Speaker
Description
Hybrid modeling has emerged as a cost-effective and time-saving approach for process modeling, significantly advancing model-based process development within the biopharmaceutical industry. By integrating mechanistic and data-driven modeling techniques, hybrid models provide a comprehensive framework that enhances process efficiency and scalability. This combination leverages the strengths of both mechanistic insights and data-centric methods, allowing for more accurate and reliable predictions of process behavior under varying conditions.
A key advantage of hybrid modeling in the pharmaceutical industry is its ability to generate robust models with relatively less data compared to purely data-driven approaches. This is particularly beneficial because data collection in the industry is not only expensive but also time-consuming. Consequently, hybrid models contribute to accelerating the development of new products by minimizing the experimental workload while maintaining model accuracy.
In this work, we explore the application of hybrid models to accelerate the development of critical bioprocesses, particularly focusing on upstream processes for cell and gene therapies, as well as the in vitro transcription (IVT) process used in mRNA production. These bioprocesses often involve complex interactions and dynamic behavior, making them challenging to model using conventional techniques alone.
We present a series of case studies to demonstrate the practical application of hybrid models in optimizing bioprocesses.
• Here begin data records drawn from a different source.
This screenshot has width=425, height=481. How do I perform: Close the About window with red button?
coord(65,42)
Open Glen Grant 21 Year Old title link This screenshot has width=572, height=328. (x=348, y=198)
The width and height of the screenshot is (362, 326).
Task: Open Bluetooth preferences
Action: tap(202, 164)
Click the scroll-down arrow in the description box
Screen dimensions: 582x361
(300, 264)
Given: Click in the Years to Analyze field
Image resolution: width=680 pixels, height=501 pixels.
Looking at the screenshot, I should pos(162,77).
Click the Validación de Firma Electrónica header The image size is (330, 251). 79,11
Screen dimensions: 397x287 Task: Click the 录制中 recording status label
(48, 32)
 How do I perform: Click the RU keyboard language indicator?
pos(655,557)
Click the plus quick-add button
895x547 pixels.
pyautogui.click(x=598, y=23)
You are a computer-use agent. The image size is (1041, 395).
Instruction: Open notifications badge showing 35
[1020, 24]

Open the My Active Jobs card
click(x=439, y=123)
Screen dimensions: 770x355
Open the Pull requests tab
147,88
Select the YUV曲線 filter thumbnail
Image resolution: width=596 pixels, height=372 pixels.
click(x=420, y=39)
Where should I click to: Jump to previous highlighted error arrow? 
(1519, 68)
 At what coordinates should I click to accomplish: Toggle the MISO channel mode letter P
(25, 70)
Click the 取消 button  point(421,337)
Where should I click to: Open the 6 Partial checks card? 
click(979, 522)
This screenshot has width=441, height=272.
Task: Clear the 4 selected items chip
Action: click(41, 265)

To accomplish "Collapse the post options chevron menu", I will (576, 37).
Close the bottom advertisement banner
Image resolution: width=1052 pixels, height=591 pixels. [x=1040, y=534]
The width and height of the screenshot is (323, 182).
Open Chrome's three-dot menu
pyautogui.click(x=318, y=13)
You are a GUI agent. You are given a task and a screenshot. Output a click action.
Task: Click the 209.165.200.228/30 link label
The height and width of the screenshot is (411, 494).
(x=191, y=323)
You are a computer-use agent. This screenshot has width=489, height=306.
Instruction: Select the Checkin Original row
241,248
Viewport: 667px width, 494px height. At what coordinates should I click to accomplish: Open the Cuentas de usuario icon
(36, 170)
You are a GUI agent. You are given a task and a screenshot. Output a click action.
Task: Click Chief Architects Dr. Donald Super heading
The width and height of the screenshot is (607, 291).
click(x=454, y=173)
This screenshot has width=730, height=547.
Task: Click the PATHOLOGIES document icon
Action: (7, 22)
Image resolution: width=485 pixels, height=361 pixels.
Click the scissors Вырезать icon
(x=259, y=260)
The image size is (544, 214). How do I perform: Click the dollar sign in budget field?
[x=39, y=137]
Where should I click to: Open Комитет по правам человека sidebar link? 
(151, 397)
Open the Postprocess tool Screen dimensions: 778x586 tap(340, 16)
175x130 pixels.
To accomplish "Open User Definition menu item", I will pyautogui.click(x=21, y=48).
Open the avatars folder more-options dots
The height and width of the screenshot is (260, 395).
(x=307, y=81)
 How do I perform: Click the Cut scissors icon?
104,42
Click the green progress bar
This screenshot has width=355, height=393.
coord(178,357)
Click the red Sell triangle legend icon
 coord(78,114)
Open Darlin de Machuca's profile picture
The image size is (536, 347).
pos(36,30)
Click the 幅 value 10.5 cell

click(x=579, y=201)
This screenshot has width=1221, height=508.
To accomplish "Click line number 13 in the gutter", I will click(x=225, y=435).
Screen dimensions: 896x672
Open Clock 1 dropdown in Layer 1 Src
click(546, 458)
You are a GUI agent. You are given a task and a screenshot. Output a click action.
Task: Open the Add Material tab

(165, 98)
In the context of cell and gene therapy, hybrid models are used to model cell growth, productivity, and quality attributes, enabling more precise control over critical process parameters. Similarly, in IVT processes, hybrid models facilitate the prediction of yield and quality, streamlining process development and ensuring consistency across production batches.
Our findings underscore the versatility of hybrid modeling in addressing the unique challenges of cell therapy, gene therapy, and mRNA-based processes. By reducing development timelines and improving process performance, hybrid models hold great potential to support the rapid development of advanced biopharmaceutical products.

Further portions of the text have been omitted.